TASK DIRECTIONS:
Write out, word for word, the part of the text on paying off debt before retirement that runs between "Calculate Your Ideal" and "more extra payments.", inclusive.

TEXT:
════════════════

It’s never too early to start thinking about your retirement. Hopefully you have already started saving money out of each paycheck in a tax-shielded retirement account, like a 401k or IRA so you can draw on that money to cover your expenses when you retire. Another strategy to use to manage your finances in retirement is to be debt free before you retire. When you work to pay off a loan before your retirement target date, then you can live on a lower income.
One of the best ways to pay off a loan early is to make extra payments on that loan. Any extra payments you make go toward the principal balance rather than interest, so you’re taking large chunks out of what you owe. However, it’s often tough to have discipline to make voluntary extra payments. That’s when a
biweekly payment schedule comes in handy to help you reach your retirement preparation goals.
Calculate Your Ideal Biweekly Payment Schedule
Making half payments every two weeks instead of full payments every month is the first step toward accelerating your debt repayment. You’ll make the equivalent of one extra payment each year, which will cut several months off the repayment schedule for smaller debts, like car loans, and several years for larger debts, like mortgages. However, to pay off a loan by a specific date, you may need to make more extra payments.

════════════════

RECORDS SUPPLIED:
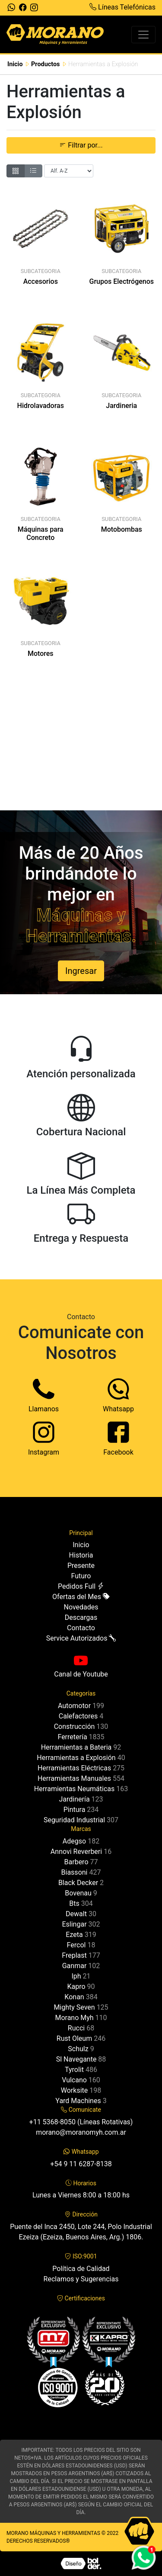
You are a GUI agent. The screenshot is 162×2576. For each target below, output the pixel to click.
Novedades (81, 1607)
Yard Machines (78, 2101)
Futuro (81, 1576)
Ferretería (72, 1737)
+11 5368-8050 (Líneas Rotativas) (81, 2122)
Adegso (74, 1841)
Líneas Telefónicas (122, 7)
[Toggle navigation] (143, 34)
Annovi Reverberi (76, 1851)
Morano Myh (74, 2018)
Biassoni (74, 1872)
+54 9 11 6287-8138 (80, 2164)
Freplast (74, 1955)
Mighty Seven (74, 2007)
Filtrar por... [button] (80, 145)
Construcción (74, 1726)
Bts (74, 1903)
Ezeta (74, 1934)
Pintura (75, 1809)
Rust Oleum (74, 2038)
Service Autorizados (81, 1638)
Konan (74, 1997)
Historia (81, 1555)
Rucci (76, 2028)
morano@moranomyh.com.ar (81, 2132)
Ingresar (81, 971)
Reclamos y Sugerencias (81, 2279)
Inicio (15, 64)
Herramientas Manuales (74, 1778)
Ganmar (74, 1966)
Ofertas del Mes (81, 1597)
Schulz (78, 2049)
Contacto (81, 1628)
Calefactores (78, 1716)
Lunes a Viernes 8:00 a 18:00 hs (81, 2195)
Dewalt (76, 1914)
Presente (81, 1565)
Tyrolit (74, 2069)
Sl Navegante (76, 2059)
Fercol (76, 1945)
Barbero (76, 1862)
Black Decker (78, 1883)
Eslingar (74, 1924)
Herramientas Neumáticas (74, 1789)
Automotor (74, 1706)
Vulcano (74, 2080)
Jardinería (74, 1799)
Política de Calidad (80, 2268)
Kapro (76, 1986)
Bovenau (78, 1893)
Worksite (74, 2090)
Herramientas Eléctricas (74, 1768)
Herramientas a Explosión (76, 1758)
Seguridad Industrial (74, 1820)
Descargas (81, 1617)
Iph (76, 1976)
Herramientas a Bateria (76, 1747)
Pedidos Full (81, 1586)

════════════════

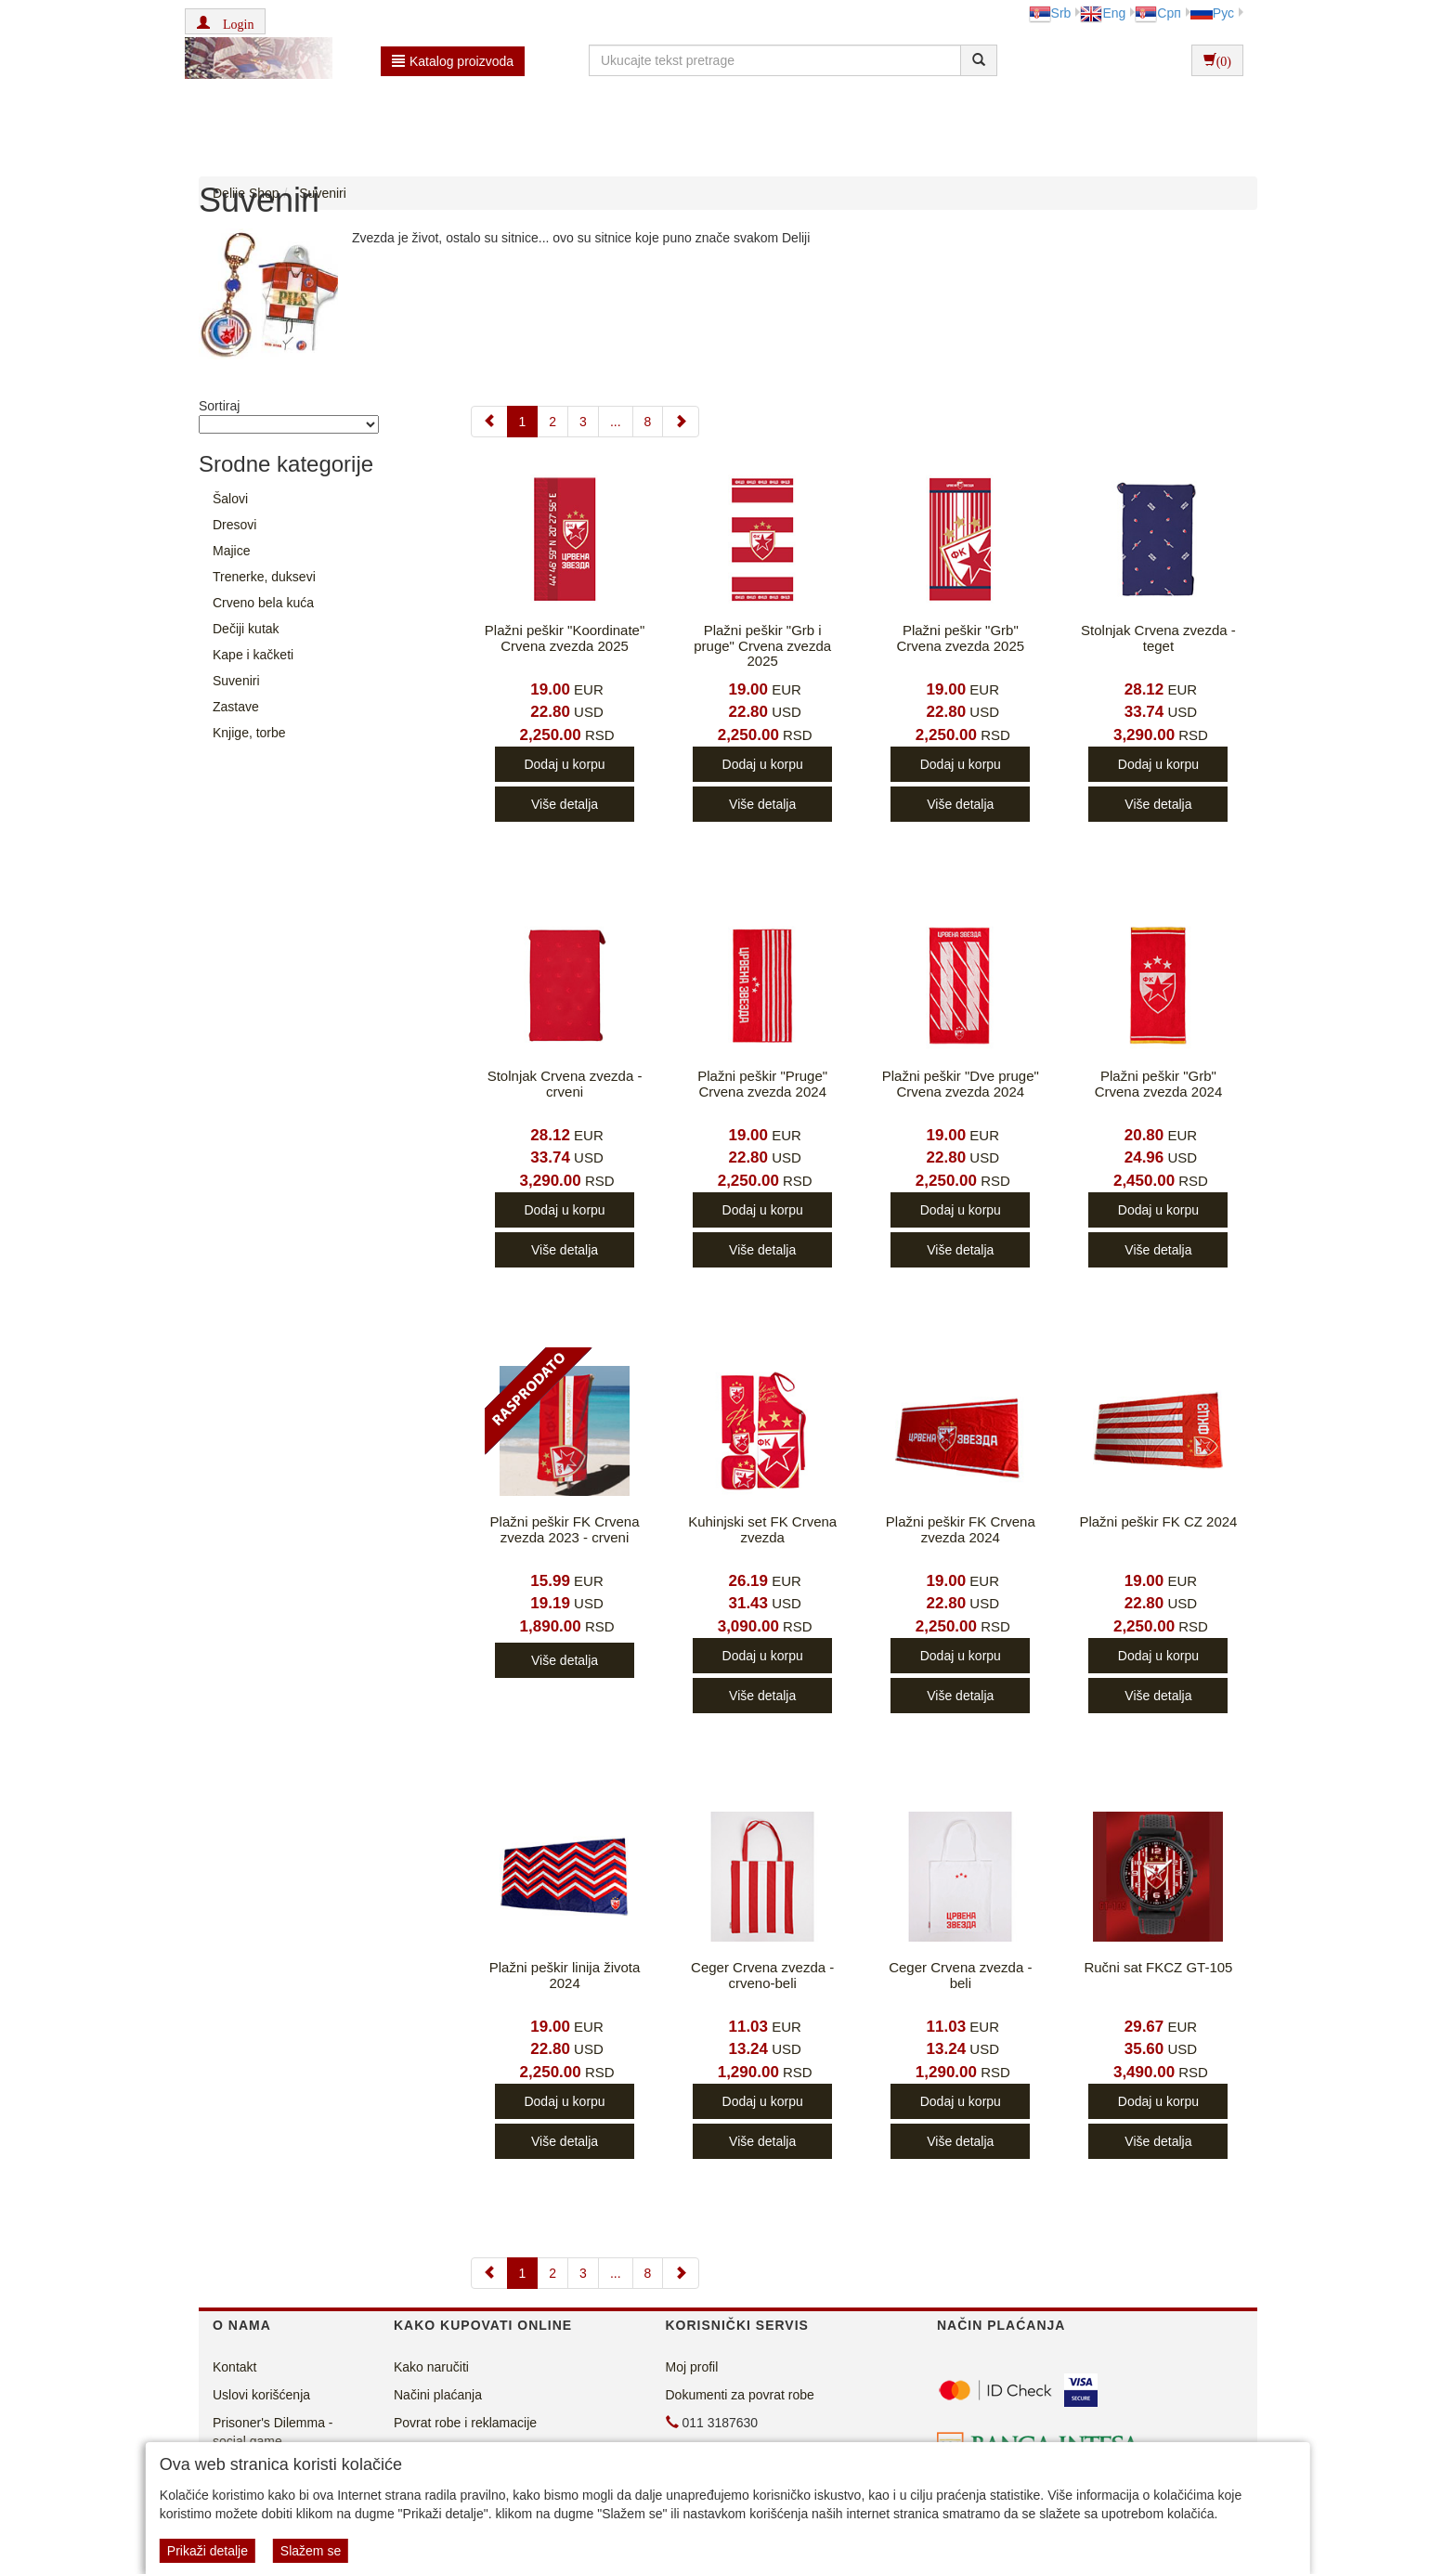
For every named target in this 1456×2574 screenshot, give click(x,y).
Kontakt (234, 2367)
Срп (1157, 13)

════════════════

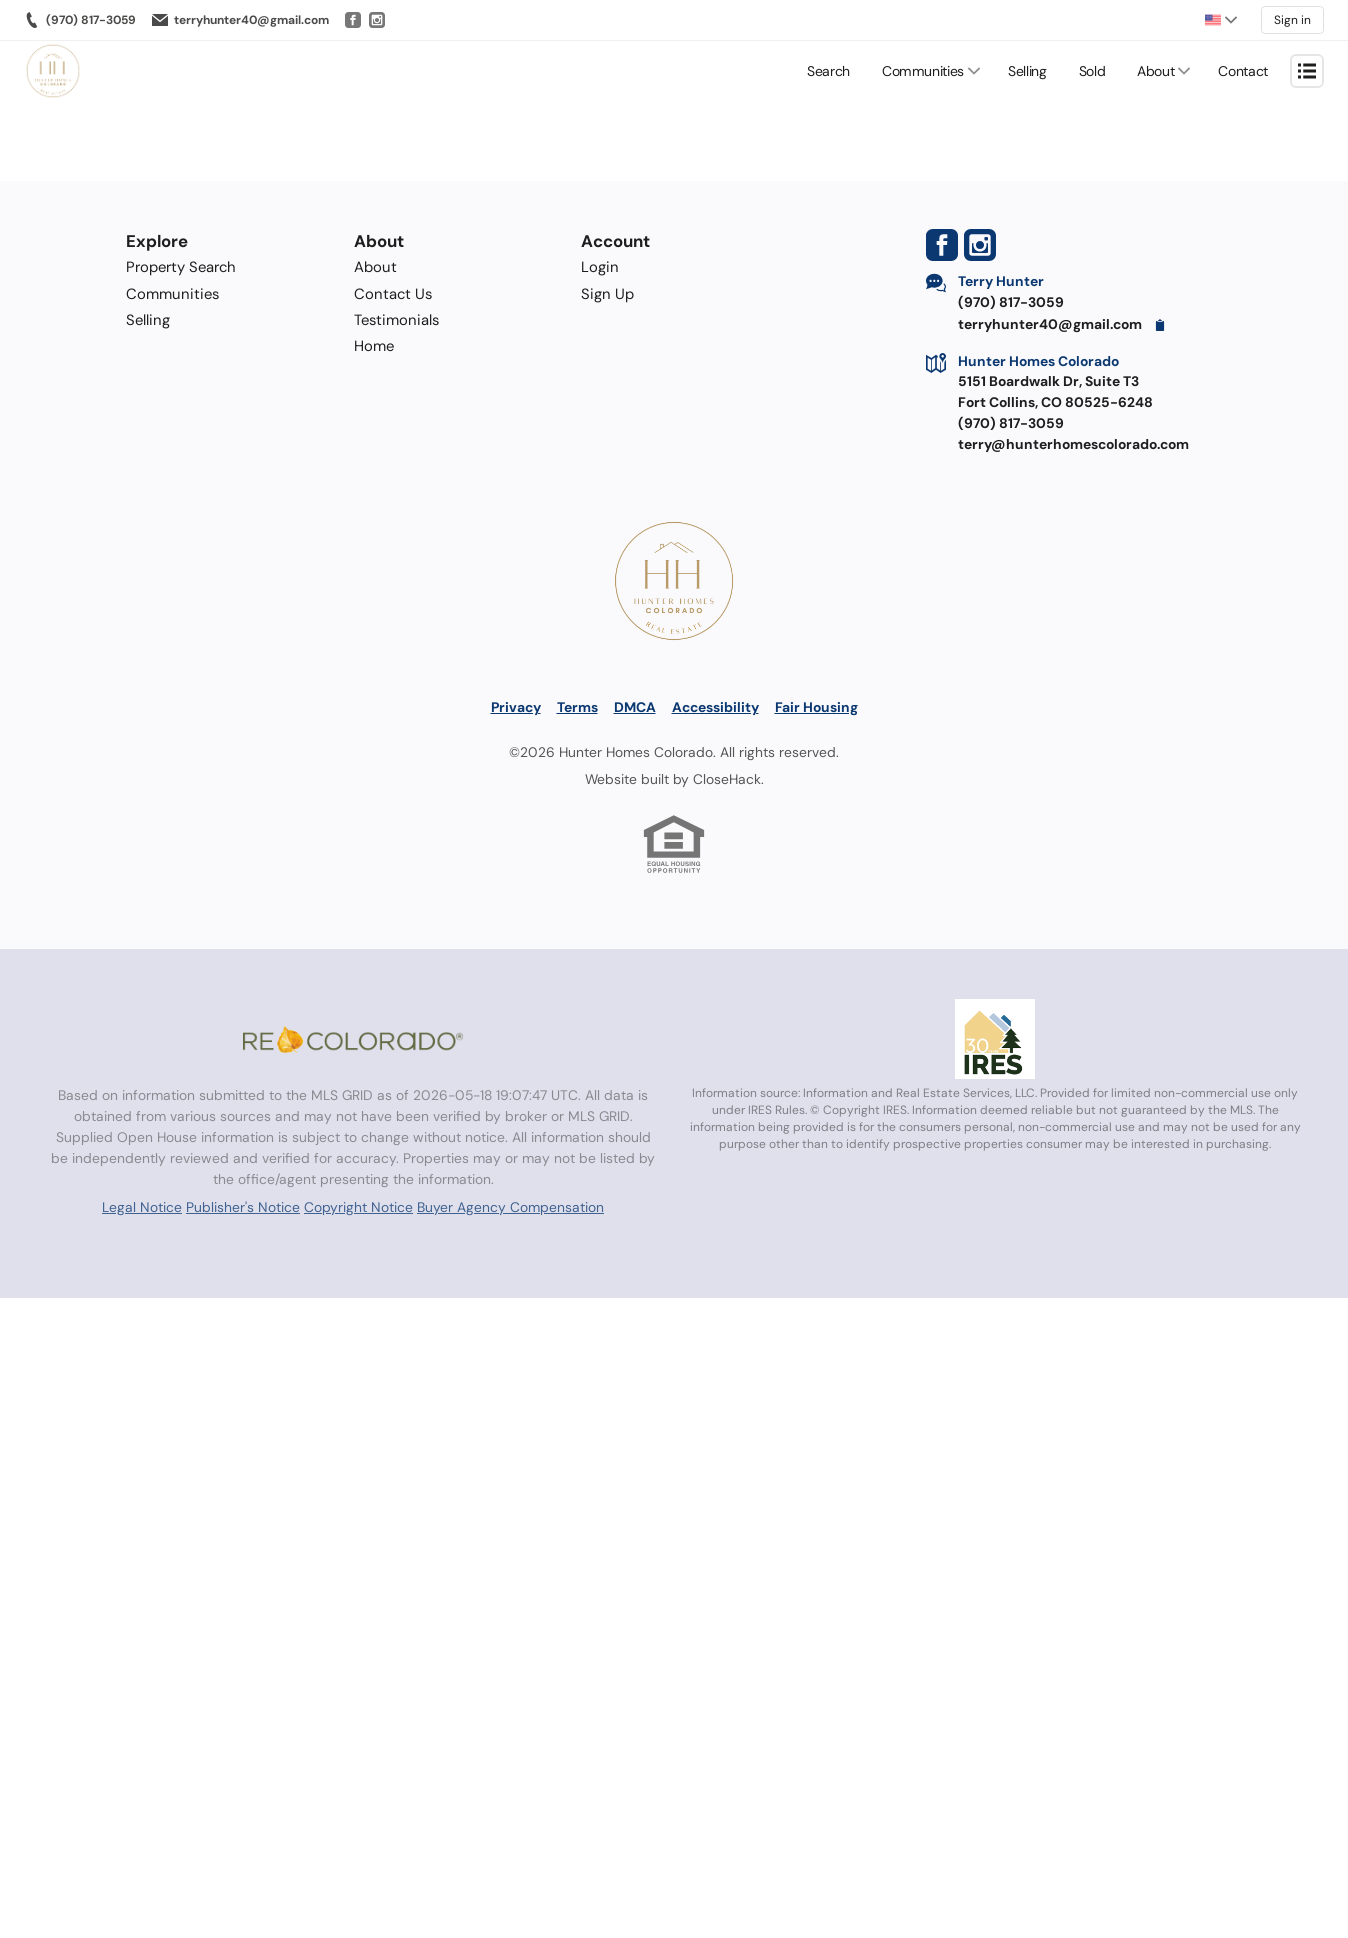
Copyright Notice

════════════════

FINISHED ANSWER:
Calculate Your Ideal Biweekly Payment Schedule
Making half payments every two weeks instead of full payments every month is the first step toward accelerating your debt repayment. You’ll make the equivalent of one extra payment each year, which will cut several months off the repayment schedule for smaller debts, like car loans, and several years for larger debts, like mortgages. However, to pay off a loan by a specific date, you may need to make more extra payments.